Source records
::::::::

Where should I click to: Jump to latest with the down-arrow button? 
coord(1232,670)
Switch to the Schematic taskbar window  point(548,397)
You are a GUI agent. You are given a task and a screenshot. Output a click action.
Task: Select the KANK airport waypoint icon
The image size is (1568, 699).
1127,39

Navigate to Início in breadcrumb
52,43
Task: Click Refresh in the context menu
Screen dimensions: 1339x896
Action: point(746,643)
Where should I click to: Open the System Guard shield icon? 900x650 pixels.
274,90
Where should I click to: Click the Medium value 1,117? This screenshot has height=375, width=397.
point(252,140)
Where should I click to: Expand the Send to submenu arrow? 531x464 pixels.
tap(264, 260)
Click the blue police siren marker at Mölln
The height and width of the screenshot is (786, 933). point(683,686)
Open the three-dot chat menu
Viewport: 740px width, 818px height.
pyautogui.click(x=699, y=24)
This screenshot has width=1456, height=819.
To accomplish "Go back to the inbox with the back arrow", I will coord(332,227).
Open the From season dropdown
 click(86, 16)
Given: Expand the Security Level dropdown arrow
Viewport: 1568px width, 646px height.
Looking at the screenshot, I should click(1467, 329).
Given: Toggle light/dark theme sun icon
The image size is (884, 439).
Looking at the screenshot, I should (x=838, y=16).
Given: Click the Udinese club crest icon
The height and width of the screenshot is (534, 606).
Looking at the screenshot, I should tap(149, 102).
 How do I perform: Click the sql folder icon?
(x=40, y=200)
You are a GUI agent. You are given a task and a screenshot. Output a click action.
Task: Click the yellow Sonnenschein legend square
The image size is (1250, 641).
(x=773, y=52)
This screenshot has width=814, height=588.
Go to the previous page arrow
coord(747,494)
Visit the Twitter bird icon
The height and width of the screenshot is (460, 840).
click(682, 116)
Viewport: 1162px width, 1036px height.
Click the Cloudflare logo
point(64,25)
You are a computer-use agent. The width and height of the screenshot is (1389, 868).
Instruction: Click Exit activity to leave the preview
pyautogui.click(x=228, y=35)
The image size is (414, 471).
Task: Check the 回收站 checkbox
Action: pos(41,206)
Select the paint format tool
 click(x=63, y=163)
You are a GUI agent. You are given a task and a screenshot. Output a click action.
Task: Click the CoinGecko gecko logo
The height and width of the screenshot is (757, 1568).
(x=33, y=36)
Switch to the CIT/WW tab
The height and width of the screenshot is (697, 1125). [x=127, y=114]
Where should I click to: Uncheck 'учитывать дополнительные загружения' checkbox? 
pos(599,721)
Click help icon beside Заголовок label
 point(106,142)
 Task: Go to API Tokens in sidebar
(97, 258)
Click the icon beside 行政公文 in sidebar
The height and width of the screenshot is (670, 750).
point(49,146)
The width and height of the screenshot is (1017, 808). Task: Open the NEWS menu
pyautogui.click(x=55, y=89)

::::::::

How many lines in the rows above contain the string "Expand"? Reply with the number alone.

2